Whole-genome Sequencing Data Variant Calling#

Summary of methods#

--pubdir
- Default: /<PATH>
- Description: The directory that the saved outputs will be stored.
-w
- Default: /<PATH>
- The directory that all intermediary files and nextflow processes utilize. This directory can become quite large. This should be a location on scratch space or other directory with ample storage.
--sample_folder
- Default: /<PATH>
- The path to the folder that contains all the samples to be run by the pipeline. The files in this path can also be symbolic links.
--fasta
- Default: /<PATH>
- Path to the reference genome in FASTA format
--read_type
- Default: PE
- Comment: Type of reads: paired end (PE) or single end (SE).

--concat_lanes
- Default: false
- Options: false and true. Default: false. If this boolean is specified, FASTQ files will be concatenated by sample. Used in cases where samples are divided across individual sequencing lanes.
--extension
- Default: .fastq.gz
- Expected file extension for input read files, modify if files are not compressed or have a different form (e.g. ".fastq" or ".fq.gz")
--pattern
- Default: *_R{1,2}*
- Expected R1/R2 matching pattern for paired-end read files in the --sample_folder path.
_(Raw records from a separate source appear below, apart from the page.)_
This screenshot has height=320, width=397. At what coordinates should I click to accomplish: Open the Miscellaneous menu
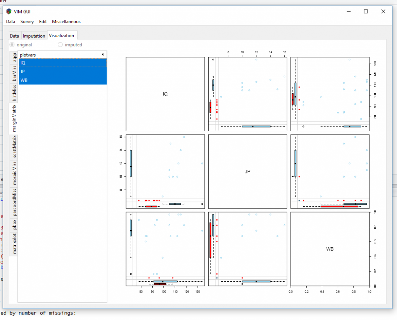[66, 22]
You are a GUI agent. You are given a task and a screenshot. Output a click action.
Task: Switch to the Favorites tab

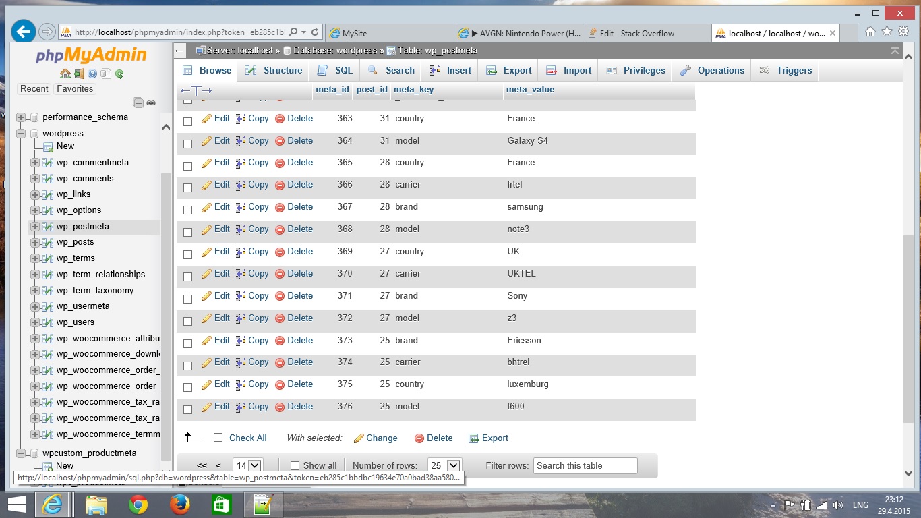[74, 88]
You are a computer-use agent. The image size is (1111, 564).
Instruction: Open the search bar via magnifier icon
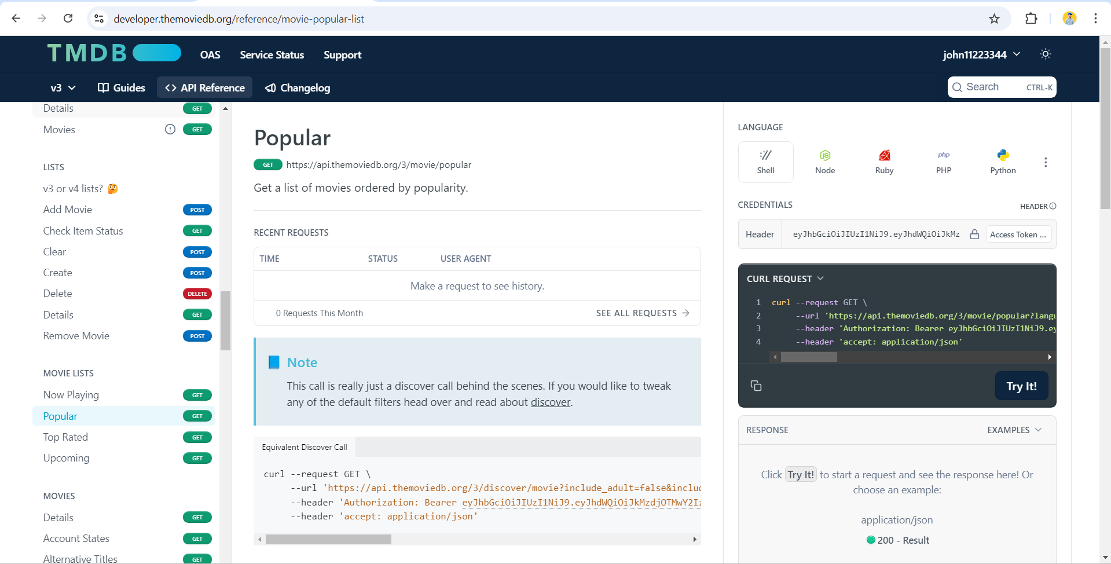click(x=958, y=87)
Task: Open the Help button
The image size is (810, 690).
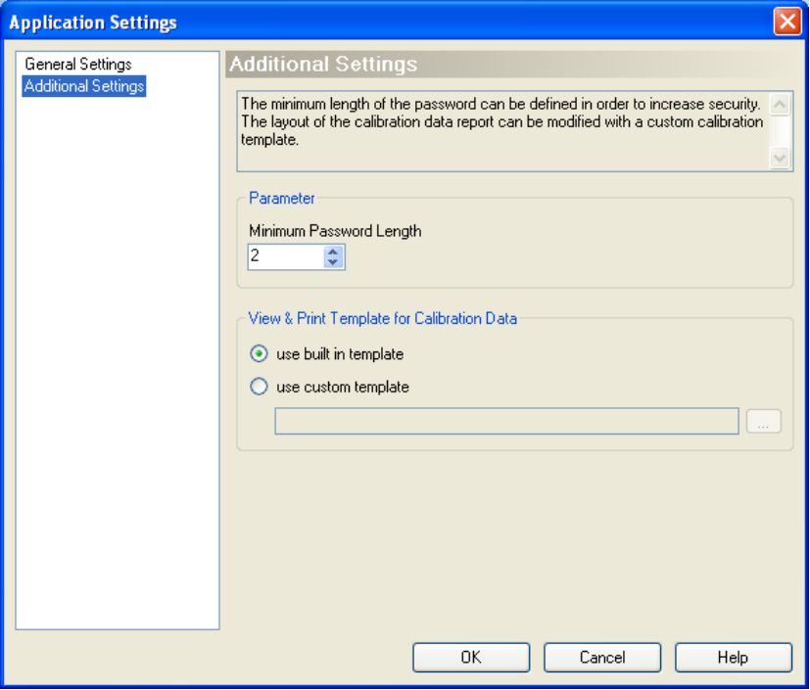Action: 733,657
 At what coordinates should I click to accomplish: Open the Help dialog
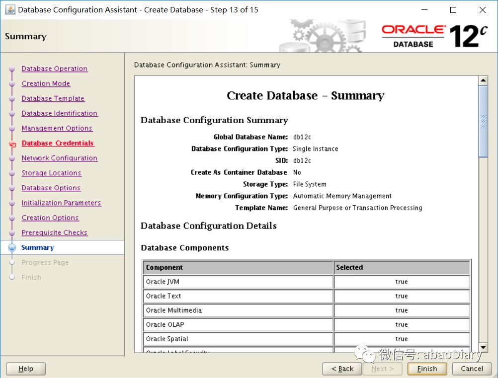pyautogui.click(x=25, y=369)
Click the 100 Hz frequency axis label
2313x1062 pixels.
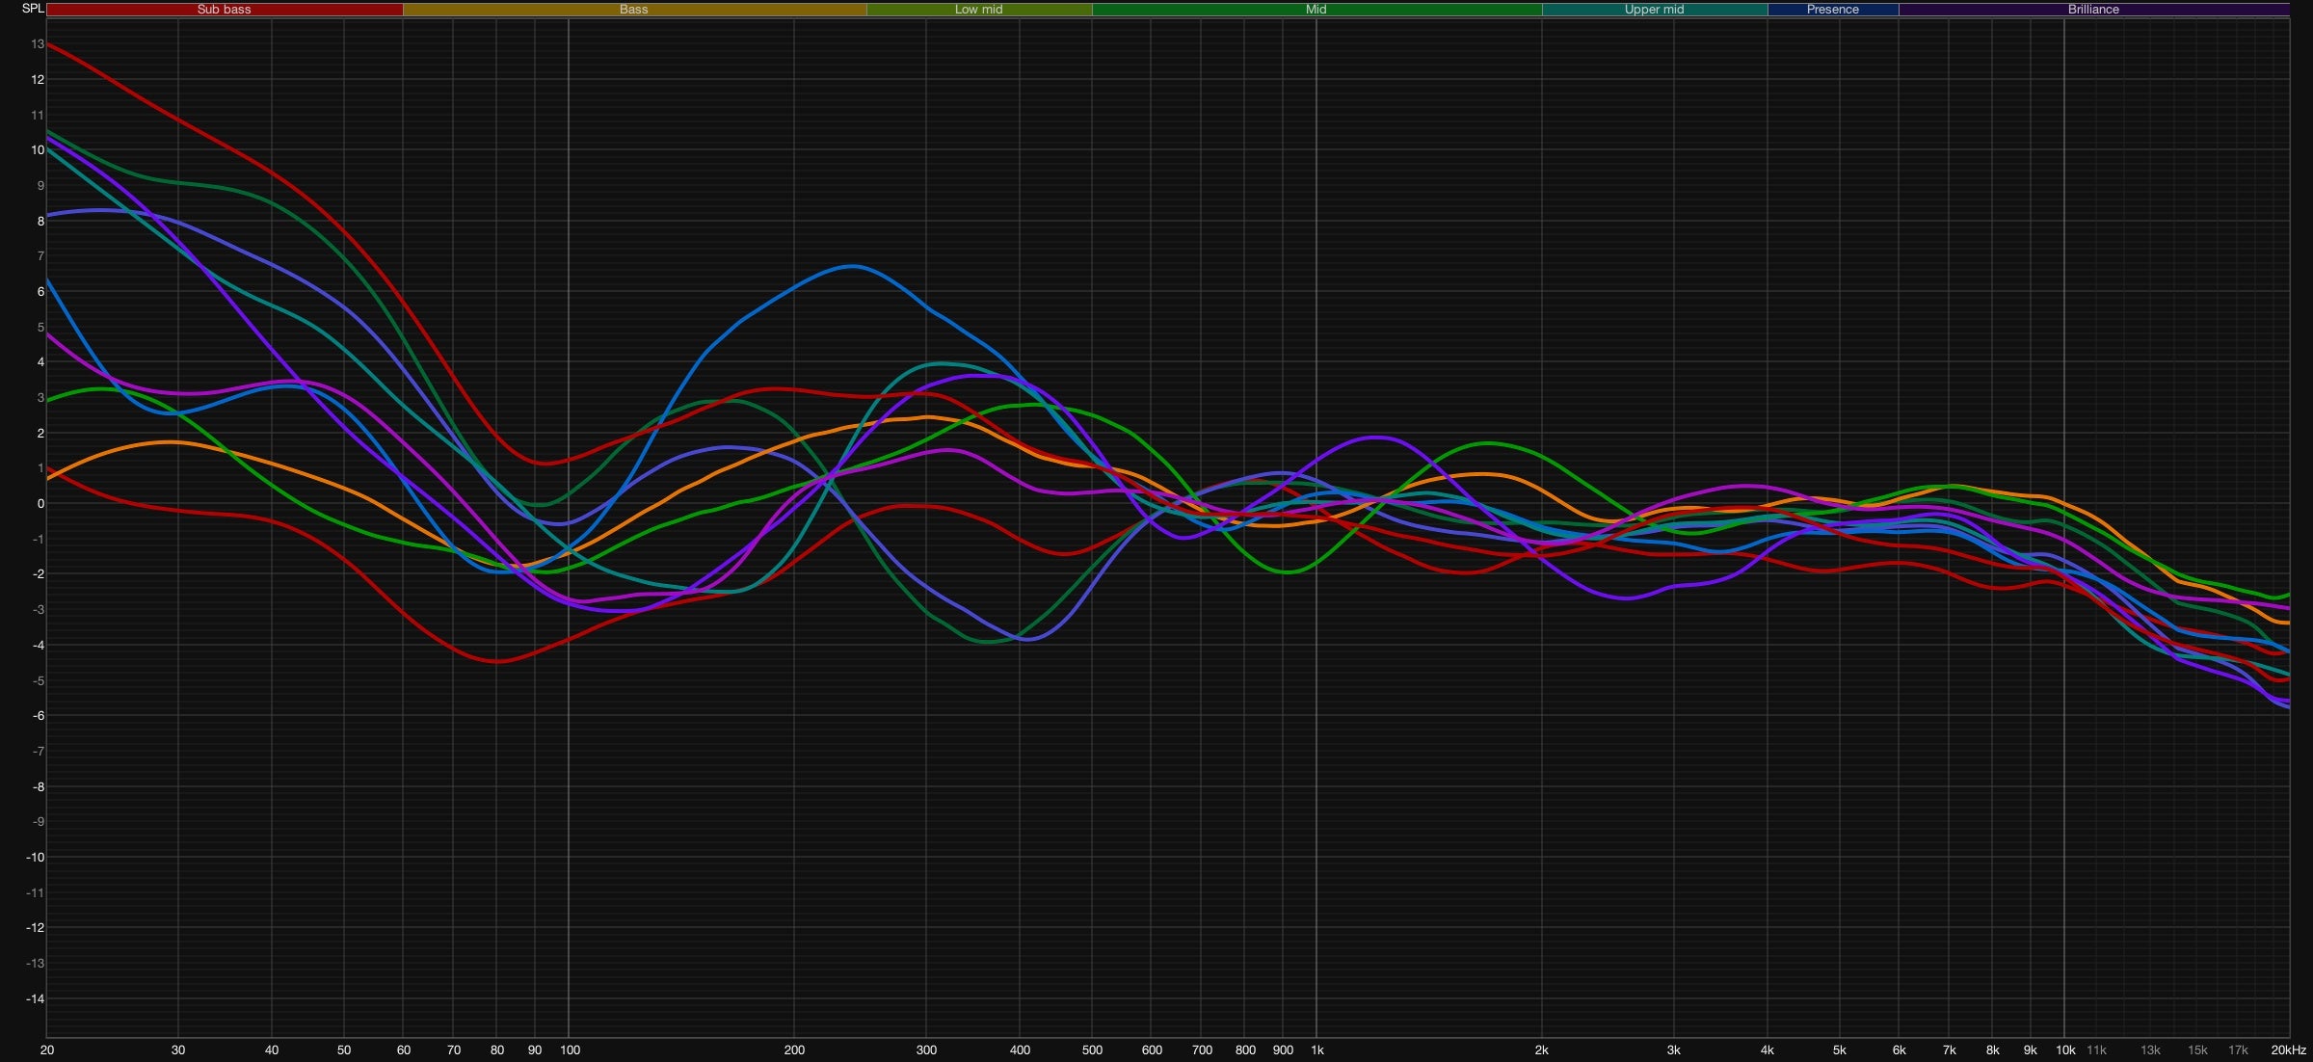coord(570,1050)
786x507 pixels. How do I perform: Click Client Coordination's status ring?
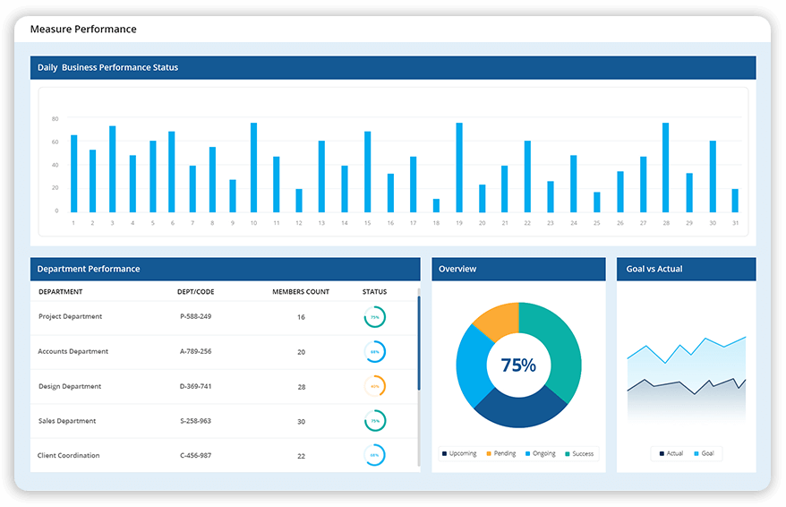374,456
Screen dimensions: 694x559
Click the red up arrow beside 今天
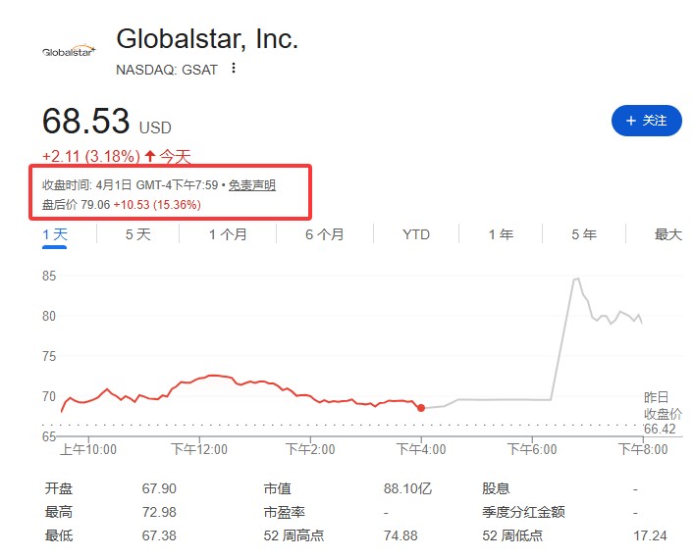pos(150,156)
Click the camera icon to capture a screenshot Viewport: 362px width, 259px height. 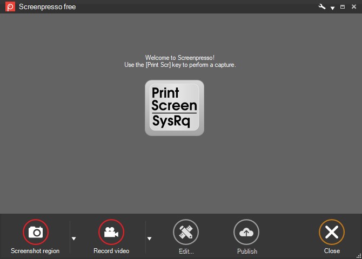click(x=36, y=232)
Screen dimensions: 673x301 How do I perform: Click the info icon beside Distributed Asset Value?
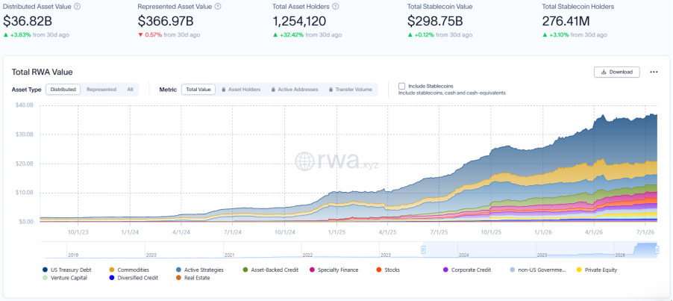[78, 7]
In concert with --extension the default values will match files such as sampleID.L001.R1.fastq.gz and sampleID.L001.R2.fastq.gz
keep_intermediate
- Default: false
- If true workflow will output intermediate alignment files (unsorted BAMs, etc.)
keep_reference
- Default: false
- If true workflow will save a copy of the BWA indices to the output directory

--quality_phred
- Default: 15
- Quality score threshold.
--unqualified_perc
- Default: 40
- Percent threshold of unqualified bases to pass reads.
--tmpdir
- Default: "~/scratch/$USER/tmp/"

--mismatch_penalty
- Default: "-B 8"
--bwa_min_score
- Default: null
- Threshold of alignment quality score to emit read alignment

--ploidy
- Default: 2
- Options: 1, 2
--mpileup_depth
- Default: 100
- For a given position, read maximally INT reads per input file
--skip_indels
- Default: false
- If true, do not call indel sites
--variants_only
- Default: true
- If true, only emit variant sites (e.g. not homozygous reference)

--filter_dp
- Default: "DP < 25"
- Sites with depth lower than this value will have a filter flag set as "LowCoverage"
--filter_very_low_qual
- Default: "QUAL < 30.0"
- Sites with a quality score less than this value will have a filter flag set as "VeryLowQual"
--filter_low_qual
- Default: "QUAL > 30.0 && QUAL < 50.0"
- Sites with a quality score less than this value will have a filter flag set as "LowQual"
--filter_qd
- Default: "QD < 1.5"
- Sites with a depth-normalized quality score less than this value will have a filter flag set as "LowQD"
--filter_fs
- Default: "FS > 60.0"
- Sites with a strand bias greater than this value will have a filter flag set as "StrandBias"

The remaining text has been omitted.